Facts...the developmentally pediatrician continues to track her at 60 to 50% of her chronological age...12month old in language, feeding, mentally, etc. and 20-24 months in play/social skills. We all know she is so happy and social. Genetics pediatrician encourages us to do all we can for her, but understanding we need to have realistic expectations about her development. She says that concerning her curve of development and considering her age...we need to be realistic about how far we stress her/us out by pushing too hard. She encouraged us to find a balance between their appetite stimulant medication and allergy medication. They are both antihistamines. Orthopedic Surgeon believes at this time the tibia torsion surgery is not in her future and that Sadie's toeing-in is because of her very flexible hips. He discourages the "W" sit position. And so do we...."Fix your feet" is the catchy phrase we use to help her realize she's sitting that way as recommended by her private PT, who is awesome!!!
She is currently prescribed Prevacid 2 times a day (morning and bedtime), Claritin once a day at bedtime, and Periactin once a day at lunch to increase her appetite.

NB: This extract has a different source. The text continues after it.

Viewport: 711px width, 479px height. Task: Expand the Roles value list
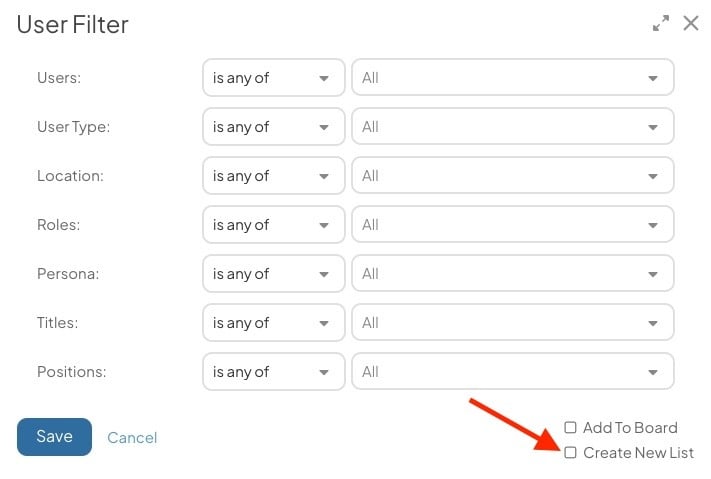[x=512, y=225]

My only hope is that people continue to understand Sadie...so much is assumed because she looks so normal. She is a 4 year old with a 1 year old understanding...She is 100% dependent on her care...diapering, changing her clothes, predicting her wants and needs (she is non-verbal), drooling, high calorie food, her safety...she doesn't see danger. She is getting bigger and more things are becoming a danger to her. She can now reach things she never could before, locking doors, climbing. Nothing can be left unattended...she still puts things in her mouth...she is a stuffer. She would unroll the toilet paper...it is stored in the cabinet. She knocks over open drink containers. She sucks on the soles of shoes if they are left out. She doesn't understand hot and cold. She can reach the stove from the other side of the counter. She is now exhibiting stim type behavior...banging her head with her hand...like Dustin Hoffman did in "Rainman." She doesn't always see depth perception and often falls down the step in our house into the playroom. She can't be unattended outside...she puts sticks and wood mulch in her mouth. She literally choked on a piece of mulch last summer and we had to throw her upside down and do back blows. She has almost zero reflex skills for self protection. We start to lose our balance and we can catch ourselves, she will simply fall and hit her head....She doesn't eat well...remember those days when your child is 1 year old and you are encouraging him to eat the peas, but he just doesn't want too. You somehow think if you make that food and airplane that he'll eat it...Sadie is like that everyday every meal. Every meal, I mean every every meal...I pray she will get enough to at very least sustain her weight and hope she might gain a little
This list goes on and on...I don't write to be negative or vent...just to be truthful in the reality of a day with Sadie. Not that its important to me that people understand me or her or our family... I don't want sympathy...but maybe some empathy for life...Some gratitude about how lucky you are and our friends are to have a "normal experience" with their children. In many ways, I've become cynical about other people gossiping about the stupidest things. Or even complaining about the most trivial of life's issues. Or assuming and questioning why I don't go back to work...people let me tell you...I can't go back to work...Sadie is a full time enigma...school, therapy, doctors...scheduling...it goes on and on...I'm just sick of the smart ass comments about how nice it might be to stay home... I'm sick of the comments oh, I'd be so bored if I stayed home, or the smart ass comments "oh that must be nice" I just think that the old rule should apply...if you have nothing nice to say then say nothing at all...or what ever happened to the basic thinking before you speak. I just can't believe how many rude people there are...friends that actually say "oh, I'm so retarded." A friend of mine actually said, you know that's my word. Come on people, you can't be serious...have a heart...Sadie's medical diagnosis is mental retardation...politically correct or not...please get the picture. At anytime, someone could become brain injured...please don't take that for granted and be mean to people who can't help themselves.